:: LESETEXT

EIN
BLICK AUF DIE ANFÄNGE DER KIRCHE (2)
Armenian miniature
Die
Gemeinde des Messias Jesus
Die
Jesusforschung der letzten Jahrzehnte hat das Jesusbild entscheidend
korrigiert. Er wurde nicht mehr dem damaligen Judentum
gegenübergestellt. Er war ein Jude vom ersten bis zum letzten
Atemzug und hatte nie im Sinn, sich vom Judentum abzusetzen oder gar
eine neue Religion zu gründen. Zum andern ist aber Jesus auch
stärker in seine unmittelbare Mitwelt einbezogen worden. Die
Jüngerinnen und Jünger waren nicht einfach sein Fan-Club.
Beauftragt
mit der Königsherrschaft Gottes. Man
darf annehmen, dass die Leute damals gewisse messianische Erwartungen
an Jesus herangetragen haben. Ist er ein Prophet? Ist er der Messias?
Beim unbefangenen Lesen der Evangelien hat man den Eindruck, dass
diese Fragen und Erwartungen Jesus eher unangenehm waren. In der
Mitte seiner Verkündigung stand nicht er, sondern das Reich Gottes.

::::

▶ [AUFGABEN]
**a)** Beantworte zum Lesetext über die Anfänge der Kirche diese Fragen:
(i) Was hatte Jesus laut dem Text nie im Sinn?
(ii) Was waren die Jüngerinnen und Jünger laut dem Text nicht einfach?
(iii) Was stand in der Mitte von Jesu Verkündigung?
**b)** Führe bitte den Lesetext über die Anfänge der Kirche nach seinem letzten Satz fort.
Die Daten werden für die Aufgaben nicht gebraucht.

:: DATENAUSZUG

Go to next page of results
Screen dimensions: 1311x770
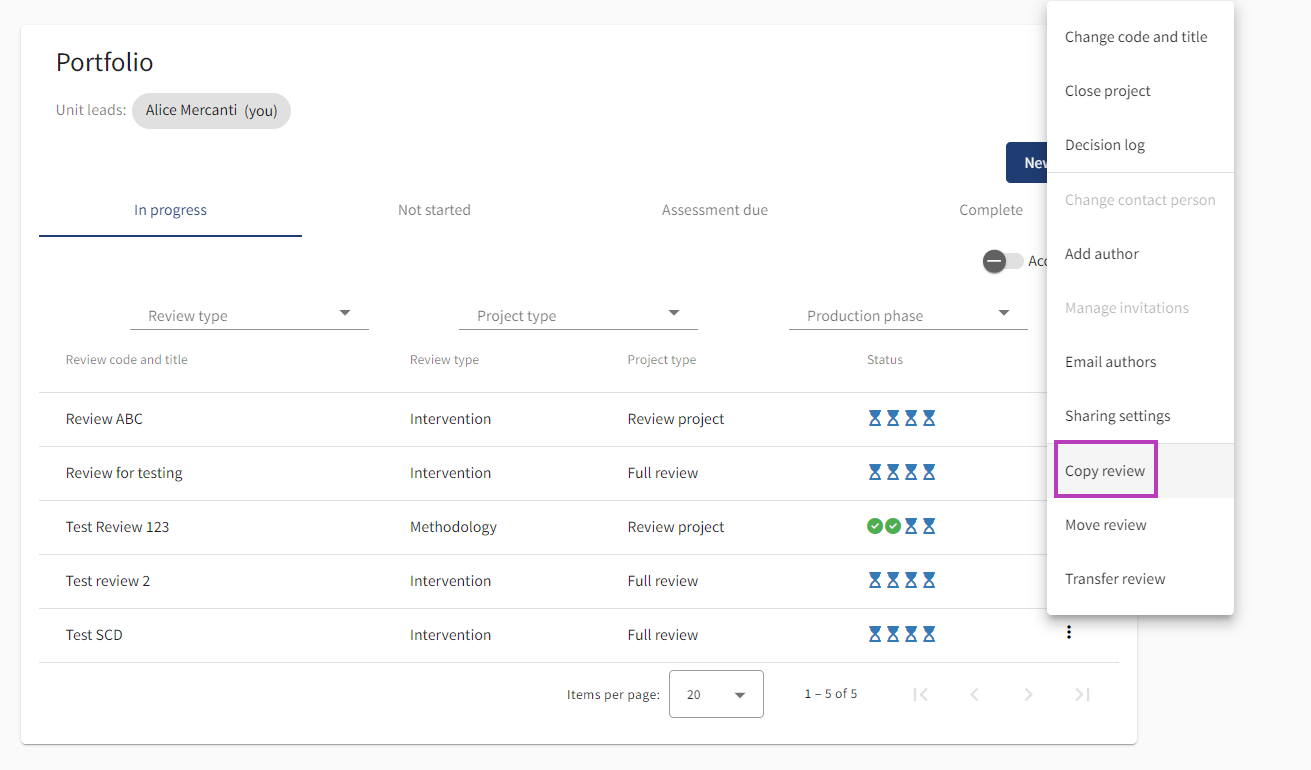coord(1028,694)

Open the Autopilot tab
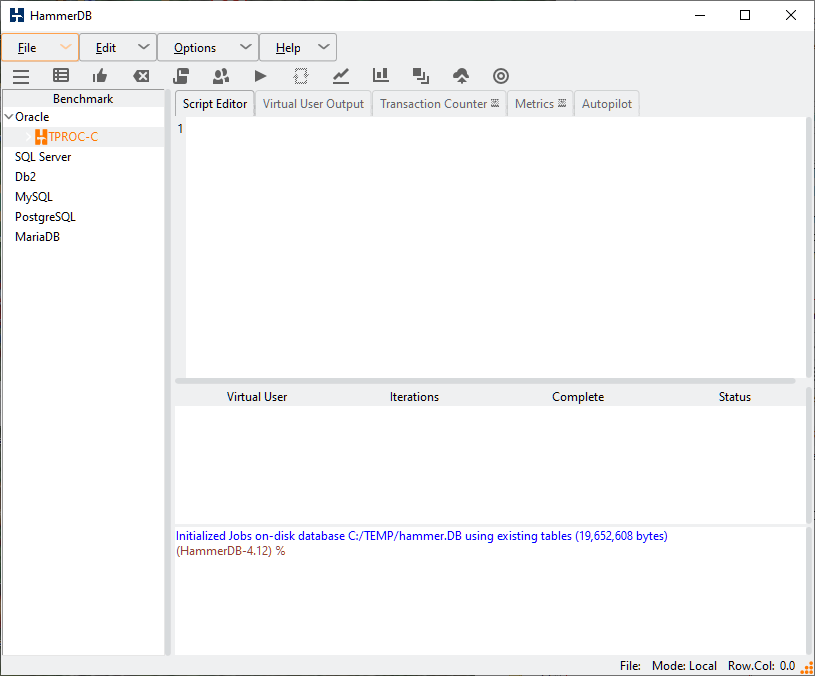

::::

▶ [ERGEBNISSE JE AUFGABE]
**a)**
(i) Sich vom Judentum abzusetzen oder gar eine neue Religion zu gründen.
(ii) Sein Fan-Club.
(iii) Nicht er selbst, sondern das Reich Gottes.

**b)**
Die messianischen Erwartungen, die in der Luft lagen, übertrug er
auf jene Bewegung, die er zur Verkündigung und zur Praxis der
Königsherrschaft Gottes ins Leben rief. Auf die Frage nach dem Wie
und Wann der Herrschaft Gottes antwortet er mit dem Hinweis auf seine
Jüngerinnen und Jünger, auf jene kleine
Herde,
der der Vater die Königsherrschaft übergeben hat (Lukas 12,32) oder
denen das Geheimnis
des Reiches Gottes
gegeben ist (Markus 4,11).
Solidarisch
mit den Ausgegrenzten. Die
Frauen und Männer um Jesus zeichneten sich dadurch aus, dass sie
sich mit den Randständigen solidarisierten und so selbst zu
Randständigen wurden. Sie verloren ihre gesellschaftliche Stellung
und wurden bald schon zu den Missachteten, zu den Unreinen und
Sündern gezählt, wie denn die Gegner auch Jesus als Fresser
und Weinsäufer,
als Freund
von Zöllnern und Sündern
wahrnahmen (Lukas 7,34).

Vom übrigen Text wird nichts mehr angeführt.